The last time I saw him was Wednesday. He asked me to go over and as I did, his mate turned up at the same time. I was not amused as he didn't tell me his mate was joining us.
I was BORED. At about 1:30am I put on my coat, got my bag and decided to leave. He begged me not to go so I stayed, but mainly because of the fact that I had had 2 drinks and knew I would be over the limit to drive, but I was not drunk at all. His friend was staying over and slept in the living room and so I stayed in his room with him but not intending on doing anything with him at all! He tried it on and things got scary. He had hold of my leggings and underwear and tried pulling them off. I grabbed them and he kept trying to pull them down, very forcefully and it was hard to keep hold of them. I kept telling him no. He mocked what I had previously said, saying oooh we can't do this and we can't do that and said they're coming off anyway. I managed to pull them back up and push him off me. People here have said in the past that he sounds dangerous, I laughed it off at the time but now I really do think he is capable of it. It was as if he was one step away from rape.
After I got him off me, he was huffy and I ignored him and he ignored me.
We had words after that and he was still maintaining that he wanted to try again. He had no idea of all that I knew about him.
Last night I went out with some friends and I was shocked to see him out with his mate and two girls (same ones that left the sanitary towels at his place, which was one of the reasons we split in the first place).
He didn't see me or at least I don't think he did.
I had been drinking and got so angry with all that had been building up, all that I knew that I was keeping hidden and I went berserk.

Entries on target coordinates
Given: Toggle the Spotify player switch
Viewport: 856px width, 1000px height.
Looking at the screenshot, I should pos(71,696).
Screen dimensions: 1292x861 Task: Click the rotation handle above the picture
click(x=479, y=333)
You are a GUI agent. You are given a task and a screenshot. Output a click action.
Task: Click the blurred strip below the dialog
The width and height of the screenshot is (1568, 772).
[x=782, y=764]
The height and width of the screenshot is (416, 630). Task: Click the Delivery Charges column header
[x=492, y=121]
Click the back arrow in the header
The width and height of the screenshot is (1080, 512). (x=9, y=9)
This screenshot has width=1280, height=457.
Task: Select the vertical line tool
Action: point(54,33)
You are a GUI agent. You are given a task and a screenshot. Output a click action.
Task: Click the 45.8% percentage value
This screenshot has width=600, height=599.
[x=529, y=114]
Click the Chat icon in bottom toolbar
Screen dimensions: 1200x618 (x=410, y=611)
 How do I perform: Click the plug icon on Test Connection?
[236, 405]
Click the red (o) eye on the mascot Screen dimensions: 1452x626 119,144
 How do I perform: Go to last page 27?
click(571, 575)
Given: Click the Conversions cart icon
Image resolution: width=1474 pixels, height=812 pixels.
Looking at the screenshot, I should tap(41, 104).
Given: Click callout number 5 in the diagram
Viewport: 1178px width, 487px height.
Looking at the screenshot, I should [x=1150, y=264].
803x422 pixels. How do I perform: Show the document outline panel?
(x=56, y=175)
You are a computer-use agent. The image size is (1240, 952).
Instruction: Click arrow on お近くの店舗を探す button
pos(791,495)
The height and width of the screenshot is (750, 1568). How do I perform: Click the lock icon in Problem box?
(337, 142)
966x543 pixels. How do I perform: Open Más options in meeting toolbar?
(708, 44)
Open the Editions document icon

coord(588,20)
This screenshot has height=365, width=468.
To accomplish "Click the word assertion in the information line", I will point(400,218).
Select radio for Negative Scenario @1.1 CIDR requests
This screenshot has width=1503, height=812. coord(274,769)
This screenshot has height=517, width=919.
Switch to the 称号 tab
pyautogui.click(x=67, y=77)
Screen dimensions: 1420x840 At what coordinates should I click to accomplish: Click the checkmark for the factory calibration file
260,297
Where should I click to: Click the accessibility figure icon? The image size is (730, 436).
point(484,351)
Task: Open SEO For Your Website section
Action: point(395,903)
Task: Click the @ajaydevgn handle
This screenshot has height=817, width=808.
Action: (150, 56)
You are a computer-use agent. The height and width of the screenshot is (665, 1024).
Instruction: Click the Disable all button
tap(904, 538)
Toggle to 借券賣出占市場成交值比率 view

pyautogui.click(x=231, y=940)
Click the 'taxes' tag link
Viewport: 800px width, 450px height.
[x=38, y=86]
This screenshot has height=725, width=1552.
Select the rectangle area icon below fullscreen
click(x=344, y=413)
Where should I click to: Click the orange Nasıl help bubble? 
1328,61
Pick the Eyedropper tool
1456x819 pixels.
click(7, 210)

- **WHAT THIS EXERCISE ASKS**:
**a.** According to the account, why did the writer stay after deciding to leave at about 1:30am? Answer in one to three sentences.
**b.** Quote the stretch of the account from "Last night I" through "I went berserk.".
These records have no connection to the account.

- **EXERCISE RESPONSES**:
**a.** The man begged the writer not to go, but the writer stayed mainly because of having had 2 drinks and knowing that would put them over the limit to drive. The writer adds that they were not drunk at all.

**b.**
Last night I went out with some friends and I was shocked to see him out with his mate and two girls (same ones that left the sanitary towels at his place, which was one of the reasons we split in the first place).
He didn't see me or at least I don't think he did.
I had been drinking and got so angry with all that had been building up, all that I knew that I was keeping hidden and I went berserk.